**Task details:**
Write the next part of the CBET proposal guidance, picking up right after its final sentence.

**Source passage:**
Innovative proposals outside of these specific interest areas may be considered. However, prior to submission, it is recommended that the Principal Investigator contact the program director to avoid the possibility of the proposal being returned without review.
INFORMATION COMMON TO MOST CBET PROGRAMS
Proposals should address the novelty and/or potentially transformative nature of the proposed work compared to previous work in the field. Also, it is important to address why the proposed work is important in terms of engineering science, as well as to also project the potential impact on society and/or industry of success in the research. The novelty or potentially transformative nature of the research should be included, as a minimum, in the Project Summary of each proposal.
The duration of unsolicited proposal awards in CBET is generally up to three years. Single-investigator award budgets typically include support for one graduate student (or equivalent) and up to one month of PI time per year (awards for multiple investigator projects are typically larger). Proposal budgets that are much larger than typical should be discussed with the program director prior to submission. Proposers can view budget amounts and other information from recent awards made by this program via the “What Has Been Funded (Recent Awards Made Through This Program, with Abstracts)” link towards the bottom of this page.

Saved entries
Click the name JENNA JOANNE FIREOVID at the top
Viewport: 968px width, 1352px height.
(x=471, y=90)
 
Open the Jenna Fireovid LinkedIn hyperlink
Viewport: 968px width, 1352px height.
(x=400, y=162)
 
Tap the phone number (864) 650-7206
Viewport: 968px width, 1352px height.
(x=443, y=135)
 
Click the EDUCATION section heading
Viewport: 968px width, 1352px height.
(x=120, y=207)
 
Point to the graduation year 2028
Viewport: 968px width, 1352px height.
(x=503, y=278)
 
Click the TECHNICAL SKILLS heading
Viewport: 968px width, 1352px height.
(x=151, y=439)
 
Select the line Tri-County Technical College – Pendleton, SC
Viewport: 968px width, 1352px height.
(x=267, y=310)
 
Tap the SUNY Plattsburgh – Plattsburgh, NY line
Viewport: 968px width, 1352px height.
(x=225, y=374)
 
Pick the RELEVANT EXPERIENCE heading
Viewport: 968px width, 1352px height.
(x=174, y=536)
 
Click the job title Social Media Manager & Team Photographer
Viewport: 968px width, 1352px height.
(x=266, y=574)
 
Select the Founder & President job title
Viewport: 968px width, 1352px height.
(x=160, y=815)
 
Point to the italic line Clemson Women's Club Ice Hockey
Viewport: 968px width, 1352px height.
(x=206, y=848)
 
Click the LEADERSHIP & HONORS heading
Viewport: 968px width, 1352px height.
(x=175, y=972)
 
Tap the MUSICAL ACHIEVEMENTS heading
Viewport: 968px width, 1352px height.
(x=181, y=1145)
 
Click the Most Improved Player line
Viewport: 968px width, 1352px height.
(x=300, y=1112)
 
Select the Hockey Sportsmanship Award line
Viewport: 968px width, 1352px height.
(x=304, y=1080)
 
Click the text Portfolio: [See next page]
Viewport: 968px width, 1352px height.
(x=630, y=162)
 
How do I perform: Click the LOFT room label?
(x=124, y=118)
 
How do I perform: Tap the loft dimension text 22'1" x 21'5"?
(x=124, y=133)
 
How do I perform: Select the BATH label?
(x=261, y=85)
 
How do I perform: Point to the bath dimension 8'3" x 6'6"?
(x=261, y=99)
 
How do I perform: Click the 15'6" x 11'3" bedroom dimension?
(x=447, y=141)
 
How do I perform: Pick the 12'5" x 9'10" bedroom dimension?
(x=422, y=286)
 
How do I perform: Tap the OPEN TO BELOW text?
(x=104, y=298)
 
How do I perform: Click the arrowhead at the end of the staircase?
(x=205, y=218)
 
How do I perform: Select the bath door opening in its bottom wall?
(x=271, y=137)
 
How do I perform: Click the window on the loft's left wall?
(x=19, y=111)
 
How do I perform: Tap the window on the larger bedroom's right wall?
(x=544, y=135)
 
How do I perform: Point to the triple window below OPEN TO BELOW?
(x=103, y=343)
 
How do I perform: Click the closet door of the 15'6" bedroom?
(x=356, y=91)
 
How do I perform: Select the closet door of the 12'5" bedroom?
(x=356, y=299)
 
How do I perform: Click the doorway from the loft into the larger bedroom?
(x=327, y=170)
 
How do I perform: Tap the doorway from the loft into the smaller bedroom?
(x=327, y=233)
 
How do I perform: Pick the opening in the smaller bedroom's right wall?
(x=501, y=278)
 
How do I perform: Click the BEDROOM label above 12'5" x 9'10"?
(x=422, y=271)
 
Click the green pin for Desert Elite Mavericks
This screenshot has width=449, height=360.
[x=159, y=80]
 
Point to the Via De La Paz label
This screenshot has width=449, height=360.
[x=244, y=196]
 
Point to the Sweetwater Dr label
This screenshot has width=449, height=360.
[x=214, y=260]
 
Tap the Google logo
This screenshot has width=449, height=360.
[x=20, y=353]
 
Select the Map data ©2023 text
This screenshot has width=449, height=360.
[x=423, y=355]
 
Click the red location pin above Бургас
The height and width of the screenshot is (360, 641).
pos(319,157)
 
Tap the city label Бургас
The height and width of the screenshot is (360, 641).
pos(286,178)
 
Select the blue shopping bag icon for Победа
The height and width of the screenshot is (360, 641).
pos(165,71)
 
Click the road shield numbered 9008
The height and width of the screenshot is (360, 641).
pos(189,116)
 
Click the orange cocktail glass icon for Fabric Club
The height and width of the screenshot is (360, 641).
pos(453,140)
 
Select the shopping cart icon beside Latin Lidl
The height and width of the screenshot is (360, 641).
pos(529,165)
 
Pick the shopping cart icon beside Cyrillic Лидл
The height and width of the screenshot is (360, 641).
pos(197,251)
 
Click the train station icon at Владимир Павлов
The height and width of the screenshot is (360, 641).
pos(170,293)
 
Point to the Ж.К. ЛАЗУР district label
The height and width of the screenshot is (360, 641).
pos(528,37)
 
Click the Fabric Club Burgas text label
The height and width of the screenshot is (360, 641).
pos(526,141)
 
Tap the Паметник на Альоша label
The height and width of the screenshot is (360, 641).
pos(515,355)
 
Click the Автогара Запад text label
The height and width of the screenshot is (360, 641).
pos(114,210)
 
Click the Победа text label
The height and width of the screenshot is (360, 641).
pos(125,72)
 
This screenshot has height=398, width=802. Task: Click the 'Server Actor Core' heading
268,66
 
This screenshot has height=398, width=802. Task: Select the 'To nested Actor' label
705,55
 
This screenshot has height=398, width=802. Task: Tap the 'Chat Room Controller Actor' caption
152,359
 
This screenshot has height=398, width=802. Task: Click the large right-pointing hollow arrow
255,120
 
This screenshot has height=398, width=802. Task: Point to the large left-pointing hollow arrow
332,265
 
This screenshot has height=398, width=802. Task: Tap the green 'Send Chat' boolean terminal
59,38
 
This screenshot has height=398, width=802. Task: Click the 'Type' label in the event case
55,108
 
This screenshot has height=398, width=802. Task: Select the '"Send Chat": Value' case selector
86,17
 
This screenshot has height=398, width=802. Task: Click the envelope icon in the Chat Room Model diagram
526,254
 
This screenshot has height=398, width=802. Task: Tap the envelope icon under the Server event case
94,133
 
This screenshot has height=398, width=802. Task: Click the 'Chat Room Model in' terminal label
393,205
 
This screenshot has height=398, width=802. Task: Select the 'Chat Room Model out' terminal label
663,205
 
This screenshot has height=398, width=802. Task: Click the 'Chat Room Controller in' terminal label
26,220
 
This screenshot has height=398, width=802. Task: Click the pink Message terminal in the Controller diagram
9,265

**Output of the task:**
Faculty Early Career Development (CAREER) program proposals are strongly encouraged. Award duration is five years. The submission deadline for Engineering CAREER proposals is in July every year. Learn more in the CAREER program description.
Proposals for Conferences, Workshops, and Supplements: PIs are strongly encouraged to discuss their requests with the program director before submission of the proposal.
Grants for Rapid Response Research (RAPID) and EArly-concept Grants for Exploratory Research (EAGER) are also considered when appropriate. Please note that proposals of these types must be discussed with the program director before submission. Grant Opportunities for Academic Liaison with Industry (GOALI) proposals that integrate fundamental research with translational results and are consistent with the application areas of interest to each program are also encouraged. Please note that RAPID, EAGER, and GOALI proposals can be submitted anytime during the year. Details about RAPID, EAGER, and GOALI are available in the Proposal & Award Policies & Procedures Guide (PAPPG), Part 1, Chapter II, Section E: Types of Proposals.
Compliance: Proposals that are not compliant with the Proposal & Award Policies & Procedures Guide (PAPPG) will be returned without review.